WHY CARE? The Binay camp says it does not care about Senator Alan Peter Cayetano's attacks against the Vice President, making it a policy to ignore him. File photo from Cayetano's Facebook page

‘Ignore Alan’

Binay’s party announcement prompted political junkies to float a series of 2016 tandems. For the vice president, there’s Nay-Vi or Bi-Vi (Binay-Vilma Santos Recto), Binay-MVP (businessman Manuel V Pangilinan) and more. (READ: VP MVP? Binay considering him in 2016)

Salgado said his boss wants an “unconventional running mate.”

“He is looking at two options: an economist, someone with a background in business, preferably from the private sector. Another option would be the local governments.
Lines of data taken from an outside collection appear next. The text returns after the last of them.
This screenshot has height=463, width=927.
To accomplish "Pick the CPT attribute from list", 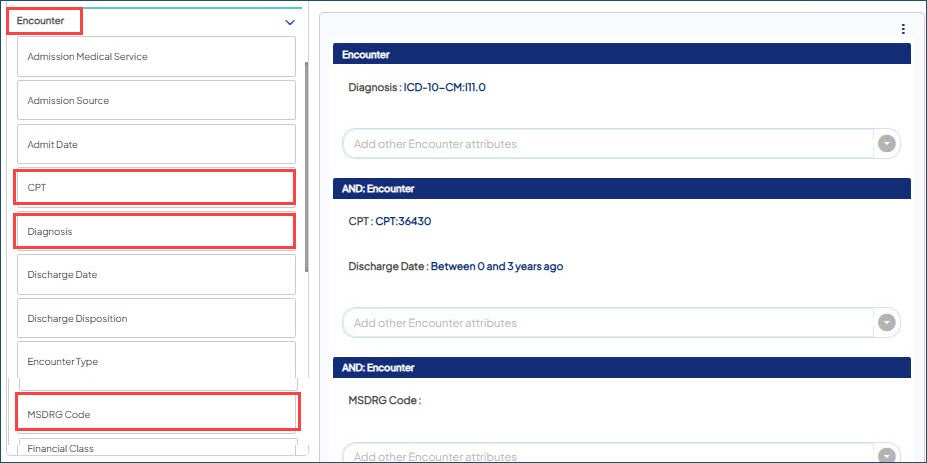I will click(x=156, y=188).
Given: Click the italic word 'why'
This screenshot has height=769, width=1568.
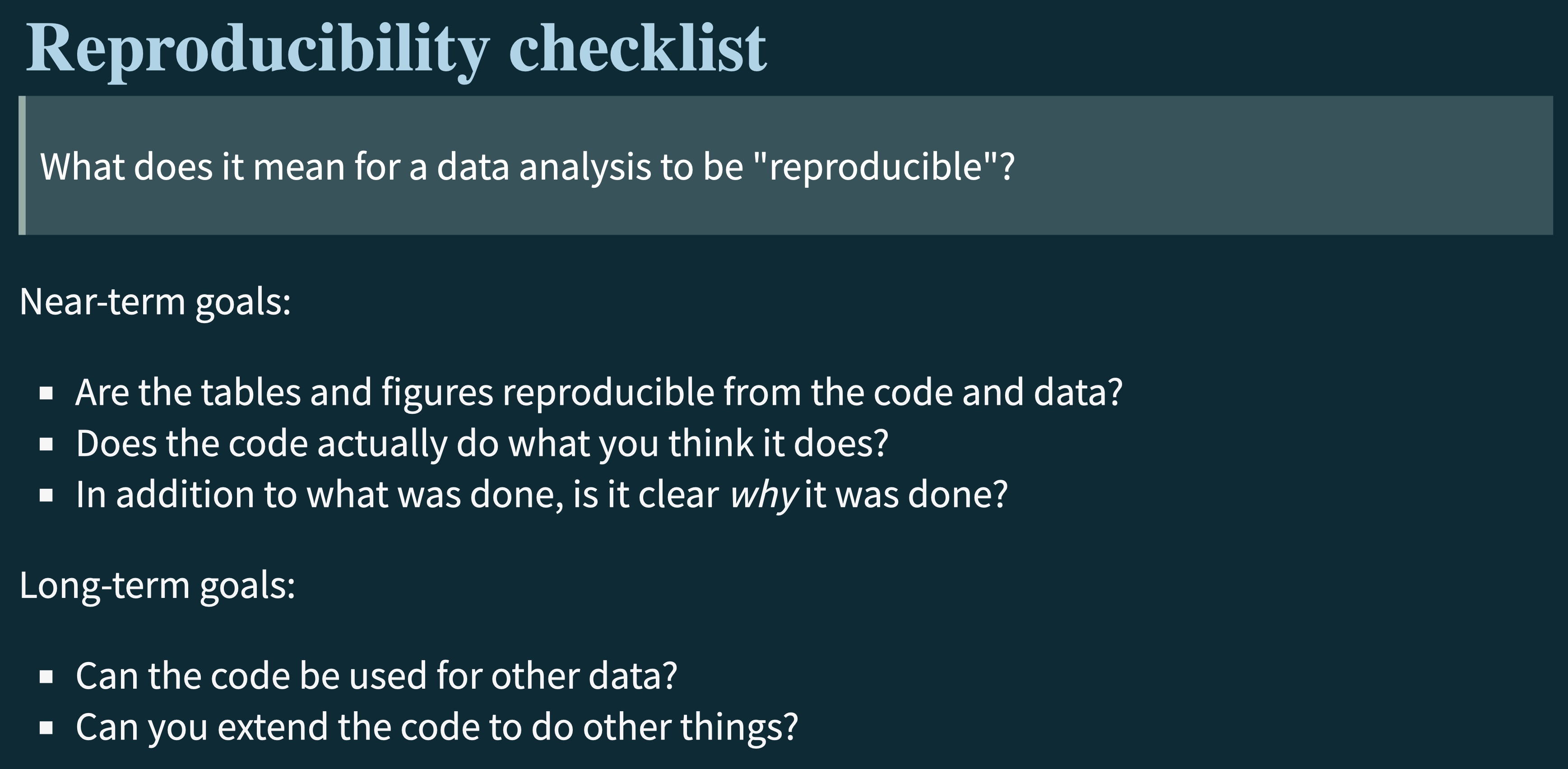Looking at the screenshot, I should (763, 495).
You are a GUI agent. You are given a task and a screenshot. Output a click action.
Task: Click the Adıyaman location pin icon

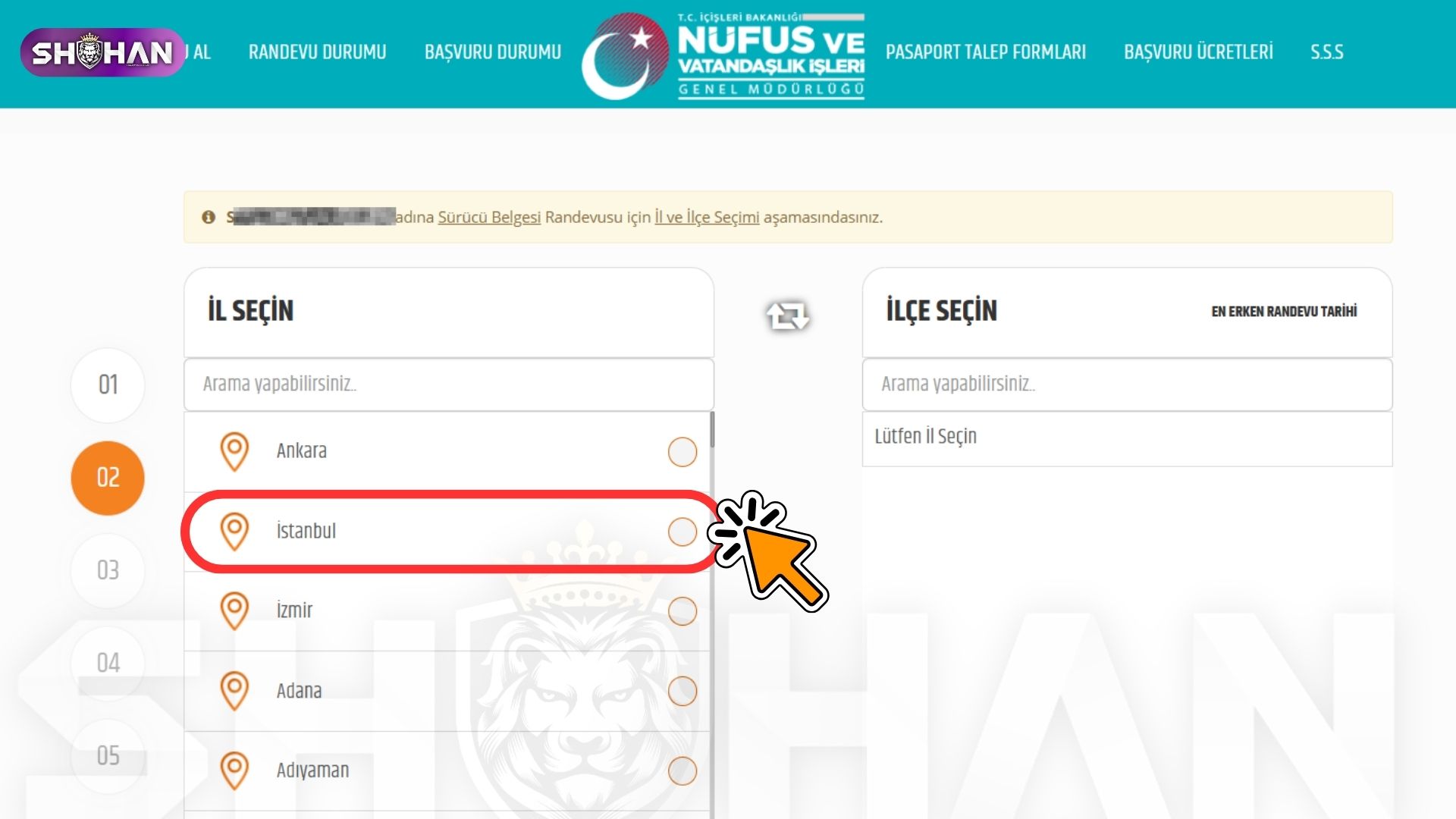(x=234, y=770)
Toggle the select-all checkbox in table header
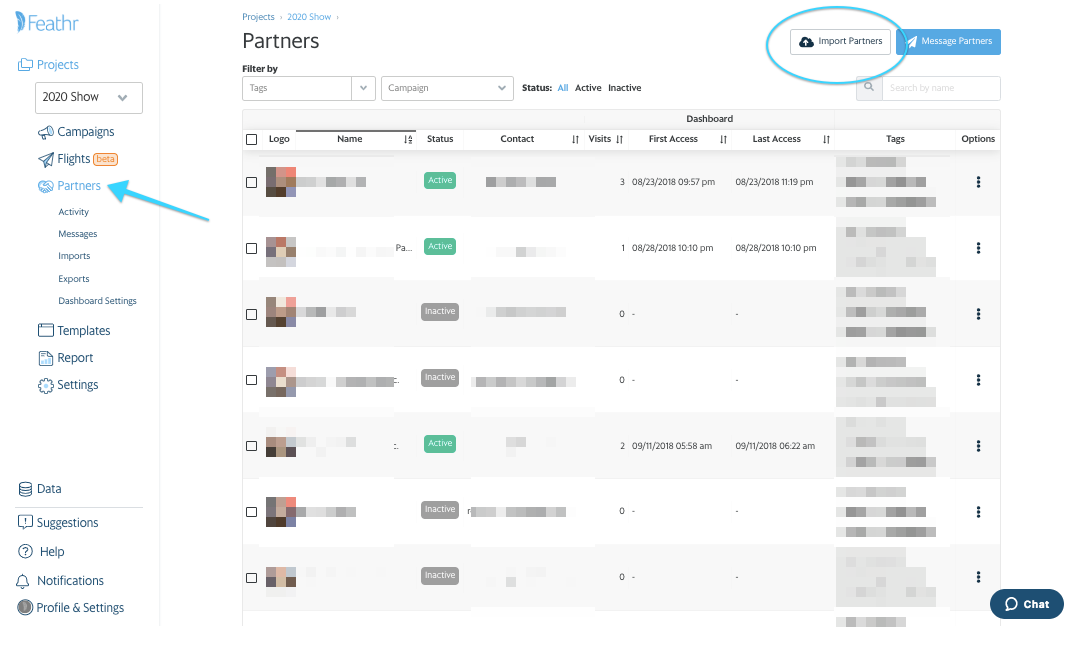 click(252, 140)
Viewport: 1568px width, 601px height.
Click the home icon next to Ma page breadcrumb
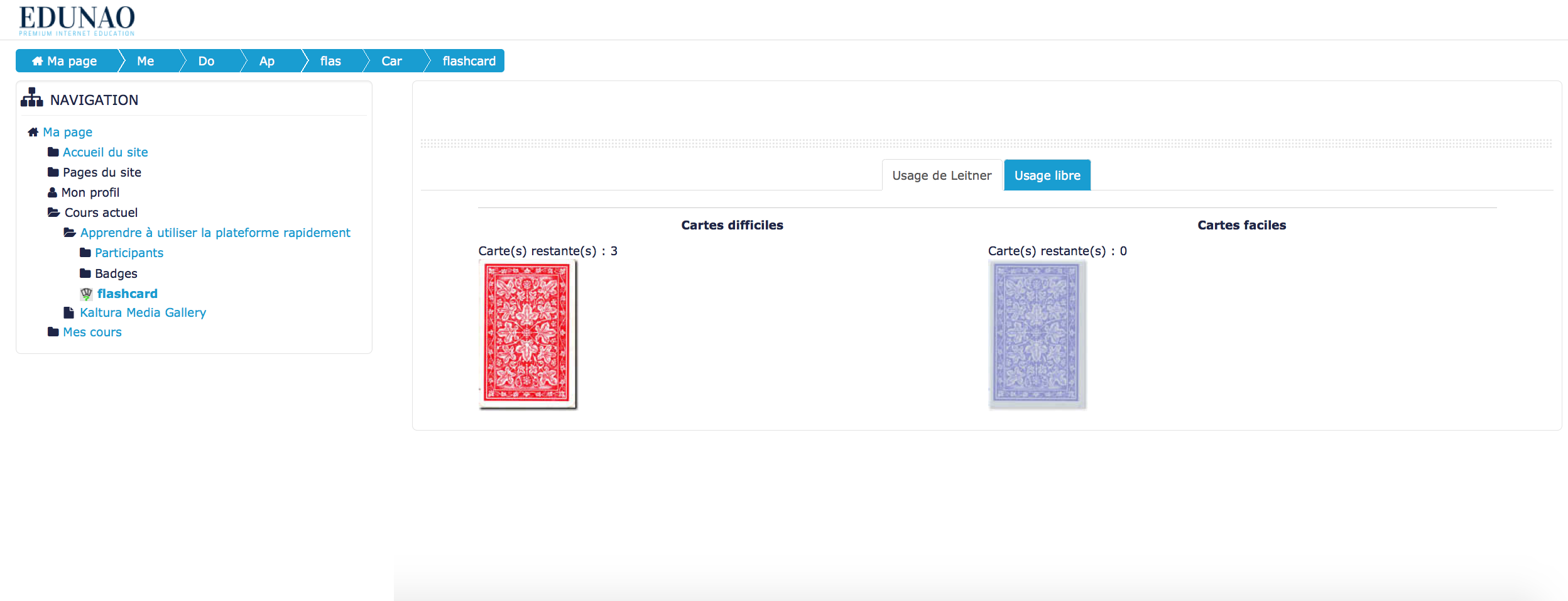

Both have management experience, which is tailor-fit for an executive position. Rather than look at the present crop mostly coming from the Senate, why not look at others?”

For Binay, choosing a partner is not a priority. His camp said he will likely announce it at the “last minute.”

Another thing the Vice President is not paying attention to are the attacks of presidential hopeful Senate Majority Leader Alan Peter Cayetano, who is loudly hitting Binay for what pundits say is the top issue against him: corruption.

In Senate hearings and media interviews, Cayetano called on Binay to categorically say he will be tough on Senators Jinggoy Estrada and Juan Ponce Enrile, his allies implicated in the pork barrel scam, the worst corruption scandal in recent history.

Binay said speculation that he will push for his allies’ acquittal is far-fetched but only responded to the question when it was phrased not as a response to Cayetano’s challenge. It’s become a policy of sorts in the Binay camp to ignore Cayetano’s offensive, saying he’s only out for media mileage.

Tiangco said the group does not mind Cayetano, or even the Liberal Party’s Interior Secretary Mar Roxas, Binay’s fierce rival in the 2010 polls.

“The challenge is to perform well in your given job. And if you perform well in your given job and get a trust rating that will give you 70% toward election for voting preference, why would you care kung siraan ka nang siraan ng kalaban mo (your enemies keep hitting you)?

Unlike Cayetano, the Binay group does not disclose on the record its 2016 preparations or even answer questions about polling and advisers. To them, refusing to respond to Cayetano’s digs is part of the discipline of sticking to the message.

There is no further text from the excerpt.